TASK INSTRUCTIONS: What appears from the first line of the records below through the line containing "You are a computer-use agent. 1200x895" must be reproduced verbatim.

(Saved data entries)
--- START ---
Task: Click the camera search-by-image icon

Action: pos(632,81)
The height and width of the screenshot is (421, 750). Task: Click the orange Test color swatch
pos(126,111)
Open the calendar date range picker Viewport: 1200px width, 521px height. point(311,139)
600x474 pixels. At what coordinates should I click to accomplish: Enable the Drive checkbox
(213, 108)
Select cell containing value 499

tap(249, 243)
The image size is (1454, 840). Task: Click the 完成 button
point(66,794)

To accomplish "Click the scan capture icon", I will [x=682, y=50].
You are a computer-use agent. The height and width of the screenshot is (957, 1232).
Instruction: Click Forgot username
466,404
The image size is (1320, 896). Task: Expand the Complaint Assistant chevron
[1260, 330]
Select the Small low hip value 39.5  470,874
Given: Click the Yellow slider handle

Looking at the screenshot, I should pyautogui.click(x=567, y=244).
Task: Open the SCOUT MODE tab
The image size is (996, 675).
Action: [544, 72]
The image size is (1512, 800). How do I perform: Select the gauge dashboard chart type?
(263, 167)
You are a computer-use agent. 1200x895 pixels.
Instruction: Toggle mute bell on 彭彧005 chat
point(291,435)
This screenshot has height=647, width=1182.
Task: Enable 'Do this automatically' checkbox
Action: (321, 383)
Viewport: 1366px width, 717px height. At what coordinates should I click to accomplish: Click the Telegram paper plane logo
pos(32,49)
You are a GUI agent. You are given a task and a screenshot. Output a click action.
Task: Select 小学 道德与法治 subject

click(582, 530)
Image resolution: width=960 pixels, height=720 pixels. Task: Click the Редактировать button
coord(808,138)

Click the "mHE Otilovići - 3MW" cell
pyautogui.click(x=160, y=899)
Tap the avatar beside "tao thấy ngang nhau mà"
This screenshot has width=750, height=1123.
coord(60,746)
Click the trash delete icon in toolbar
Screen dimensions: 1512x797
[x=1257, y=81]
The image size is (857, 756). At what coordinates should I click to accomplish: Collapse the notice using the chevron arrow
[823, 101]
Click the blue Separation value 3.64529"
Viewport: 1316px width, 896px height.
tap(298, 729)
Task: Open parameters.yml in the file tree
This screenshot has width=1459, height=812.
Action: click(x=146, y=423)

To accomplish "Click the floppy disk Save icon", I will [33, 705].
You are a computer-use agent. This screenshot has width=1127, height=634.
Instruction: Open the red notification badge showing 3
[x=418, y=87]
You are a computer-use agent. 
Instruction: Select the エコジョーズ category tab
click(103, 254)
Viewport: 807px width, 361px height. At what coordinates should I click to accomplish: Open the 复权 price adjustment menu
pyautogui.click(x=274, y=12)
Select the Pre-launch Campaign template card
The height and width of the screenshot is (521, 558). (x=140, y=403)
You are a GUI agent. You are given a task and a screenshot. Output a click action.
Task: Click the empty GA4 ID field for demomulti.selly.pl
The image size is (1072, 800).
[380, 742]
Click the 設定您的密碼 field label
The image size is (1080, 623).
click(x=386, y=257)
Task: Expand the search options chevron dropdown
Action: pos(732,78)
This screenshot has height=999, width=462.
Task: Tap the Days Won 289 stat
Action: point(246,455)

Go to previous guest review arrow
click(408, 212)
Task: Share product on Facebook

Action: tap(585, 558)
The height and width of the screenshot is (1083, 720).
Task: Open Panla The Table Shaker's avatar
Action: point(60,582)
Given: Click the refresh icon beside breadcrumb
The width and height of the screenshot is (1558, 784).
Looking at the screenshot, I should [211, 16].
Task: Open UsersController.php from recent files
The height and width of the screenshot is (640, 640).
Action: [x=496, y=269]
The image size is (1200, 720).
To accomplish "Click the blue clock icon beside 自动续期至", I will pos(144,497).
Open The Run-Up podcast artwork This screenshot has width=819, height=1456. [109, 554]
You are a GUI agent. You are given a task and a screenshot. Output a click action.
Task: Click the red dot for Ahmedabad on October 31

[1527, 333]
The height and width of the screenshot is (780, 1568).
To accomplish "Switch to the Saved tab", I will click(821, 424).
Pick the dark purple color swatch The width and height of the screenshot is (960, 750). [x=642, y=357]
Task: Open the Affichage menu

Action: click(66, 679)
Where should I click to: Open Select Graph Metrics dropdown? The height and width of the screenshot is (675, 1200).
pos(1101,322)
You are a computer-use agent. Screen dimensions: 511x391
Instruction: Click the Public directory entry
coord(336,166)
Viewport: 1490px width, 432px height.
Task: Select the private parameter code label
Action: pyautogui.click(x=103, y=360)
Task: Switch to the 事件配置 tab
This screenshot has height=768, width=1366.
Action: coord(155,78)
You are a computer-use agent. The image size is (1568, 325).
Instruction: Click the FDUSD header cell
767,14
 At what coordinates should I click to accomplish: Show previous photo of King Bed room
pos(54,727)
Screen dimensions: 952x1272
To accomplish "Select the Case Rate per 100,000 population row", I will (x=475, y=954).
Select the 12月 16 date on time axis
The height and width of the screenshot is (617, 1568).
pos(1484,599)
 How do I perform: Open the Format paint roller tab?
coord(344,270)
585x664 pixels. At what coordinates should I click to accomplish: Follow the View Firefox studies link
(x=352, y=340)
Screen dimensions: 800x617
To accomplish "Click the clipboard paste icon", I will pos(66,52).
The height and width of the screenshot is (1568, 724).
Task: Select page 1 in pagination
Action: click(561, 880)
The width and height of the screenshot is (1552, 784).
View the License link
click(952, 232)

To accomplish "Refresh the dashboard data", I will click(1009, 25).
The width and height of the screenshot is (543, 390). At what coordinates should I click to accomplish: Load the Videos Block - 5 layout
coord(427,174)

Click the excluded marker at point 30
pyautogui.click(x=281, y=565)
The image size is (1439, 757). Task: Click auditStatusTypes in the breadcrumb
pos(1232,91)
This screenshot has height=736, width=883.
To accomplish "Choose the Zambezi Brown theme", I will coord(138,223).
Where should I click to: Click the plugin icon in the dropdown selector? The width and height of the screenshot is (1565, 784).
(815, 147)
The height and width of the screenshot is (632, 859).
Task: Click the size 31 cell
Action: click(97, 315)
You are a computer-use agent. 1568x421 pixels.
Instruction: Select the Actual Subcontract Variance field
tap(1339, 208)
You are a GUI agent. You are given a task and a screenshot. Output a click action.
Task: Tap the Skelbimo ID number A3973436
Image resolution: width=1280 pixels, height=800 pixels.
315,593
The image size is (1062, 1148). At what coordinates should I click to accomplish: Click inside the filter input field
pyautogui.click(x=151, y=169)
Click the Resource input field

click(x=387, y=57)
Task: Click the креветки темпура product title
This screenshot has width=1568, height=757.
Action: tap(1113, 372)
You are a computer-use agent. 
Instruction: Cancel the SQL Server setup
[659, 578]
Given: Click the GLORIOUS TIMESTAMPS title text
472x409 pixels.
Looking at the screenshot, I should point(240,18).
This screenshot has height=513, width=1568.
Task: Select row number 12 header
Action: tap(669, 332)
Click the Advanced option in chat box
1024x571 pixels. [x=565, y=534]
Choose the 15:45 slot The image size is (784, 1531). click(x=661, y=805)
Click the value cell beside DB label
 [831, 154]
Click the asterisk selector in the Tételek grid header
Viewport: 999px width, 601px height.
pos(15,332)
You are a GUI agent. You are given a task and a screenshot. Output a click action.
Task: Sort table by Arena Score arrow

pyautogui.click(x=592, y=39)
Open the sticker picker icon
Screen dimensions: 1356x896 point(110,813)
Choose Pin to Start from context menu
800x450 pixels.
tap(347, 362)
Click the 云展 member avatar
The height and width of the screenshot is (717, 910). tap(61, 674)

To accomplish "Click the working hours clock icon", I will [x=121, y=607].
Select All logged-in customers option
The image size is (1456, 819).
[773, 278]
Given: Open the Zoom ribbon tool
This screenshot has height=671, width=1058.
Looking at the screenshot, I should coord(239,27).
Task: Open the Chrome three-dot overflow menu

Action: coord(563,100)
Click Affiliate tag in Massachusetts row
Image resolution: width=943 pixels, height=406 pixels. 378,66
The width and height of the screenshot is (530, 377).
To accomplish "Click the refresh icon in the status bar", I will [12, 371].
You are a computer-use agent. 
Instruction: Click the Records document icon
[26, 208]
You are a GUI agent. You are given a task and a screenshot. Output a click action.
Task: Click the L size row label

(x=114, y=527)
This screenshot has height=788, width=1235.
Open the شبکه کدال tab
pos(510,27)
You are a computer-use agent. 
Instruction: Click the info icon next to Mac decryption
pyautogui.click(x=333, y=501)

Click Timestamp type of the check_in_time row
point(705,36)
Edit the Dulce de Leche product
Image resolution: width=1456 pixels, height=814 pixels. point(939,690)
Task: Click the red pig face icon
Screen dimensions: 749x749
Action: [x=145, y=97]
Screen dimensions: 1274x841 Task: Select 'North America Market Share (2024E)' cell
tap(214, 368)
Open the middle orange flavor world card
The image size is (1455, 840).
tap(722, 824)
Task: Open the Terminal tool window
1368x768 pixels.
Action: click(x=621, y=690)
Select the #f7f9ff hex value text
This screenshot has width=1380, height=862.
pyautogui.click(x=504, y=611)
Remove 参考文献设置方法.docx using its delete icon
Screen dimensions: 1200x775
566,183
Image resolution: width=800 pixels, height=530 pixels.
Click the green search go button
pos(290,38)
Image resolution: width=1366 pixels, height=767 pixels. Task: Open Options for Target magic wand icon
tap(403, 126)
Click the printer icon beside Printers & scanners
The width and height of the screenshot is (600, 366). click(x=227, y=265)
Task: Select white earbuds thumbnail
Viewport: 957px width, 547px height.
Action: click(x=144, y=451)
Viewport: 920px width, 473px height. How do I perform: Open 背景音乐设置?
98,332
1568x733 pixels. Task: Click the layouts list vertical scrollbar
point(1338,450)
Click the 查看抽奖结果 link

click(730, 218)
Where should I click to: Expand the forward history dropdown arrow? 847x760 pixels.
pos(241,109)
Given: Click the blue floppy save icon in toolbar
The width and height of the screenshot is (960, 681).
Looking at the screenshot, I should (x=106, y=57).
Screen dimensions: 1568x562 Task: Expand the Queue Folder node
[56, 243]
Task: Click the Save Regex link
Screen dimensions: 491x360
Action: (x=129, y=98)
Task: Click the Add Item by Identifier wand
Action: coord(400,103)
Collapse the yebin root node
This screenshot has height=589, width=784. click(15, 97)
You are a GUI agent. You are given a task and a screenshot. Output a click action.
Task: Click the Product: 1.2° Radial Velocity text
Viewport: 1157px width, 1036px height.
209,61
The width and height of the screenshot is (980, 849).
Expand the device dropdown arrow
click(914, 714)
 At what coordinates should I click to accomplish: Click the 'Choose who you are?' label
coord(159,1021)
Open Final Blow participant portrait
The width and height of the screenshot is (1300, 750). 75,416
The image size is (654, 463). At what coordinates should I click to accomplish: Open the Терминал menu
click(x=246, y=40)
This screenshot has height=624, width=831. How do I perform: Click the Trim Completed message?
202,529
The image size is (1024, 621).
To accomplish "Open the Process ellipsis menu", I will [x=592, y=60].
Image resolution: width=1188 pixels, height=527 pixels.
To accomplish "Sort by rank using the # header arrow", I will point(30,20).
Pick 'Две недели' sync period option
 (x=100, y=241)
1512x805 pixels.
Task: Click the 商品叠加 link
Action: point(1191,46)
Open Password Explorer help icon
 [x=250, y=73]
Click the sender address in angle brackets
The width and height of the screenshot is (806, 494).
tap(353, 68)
--- END ---
COMPLETED TASK:
Task: Click the camera search-by-image icon

Action: pos(632,81)
The height and width of the screenshot is (421, 750). Task: Click the orange Test color swatch
pos(126,111)
Open the calendar date range picker Viewport: 1200px width, 521px height. point(311,139)
600x474 pixels. At what coordinates should I click to accomplish: Enable the Drive checkbox
(213, 108)
Select cell containing value 499

tap(249, 243)
The image size is (1454, 840). Task: Click the 完成 button
point(66,794)

To accomplish "Click the scan capture icon", I will [x=682, y=50].
You are a computer-use agent. The height and width of the screenshot is (957, 1232).
Instruction: Click Forgot username
466,404
The image size is (1320, 896). Task: Expand the Complaint Assistant chevron
[1260, 330]
Select the Small low hip value 39.5  470,874
Given: Click the Yellow slider handle

Looking at the screenshot, I should pyautogui.click(x=567, y=244).
Task: Open the SCOUT MODE tab
The image size is (996, 675).
Action: [544, 72]
The image size is (1512, 800). How do I perform: Select the gauge dashboard chart type?
(263, 167)
You are a computer-use agent. 1200x895 pixels.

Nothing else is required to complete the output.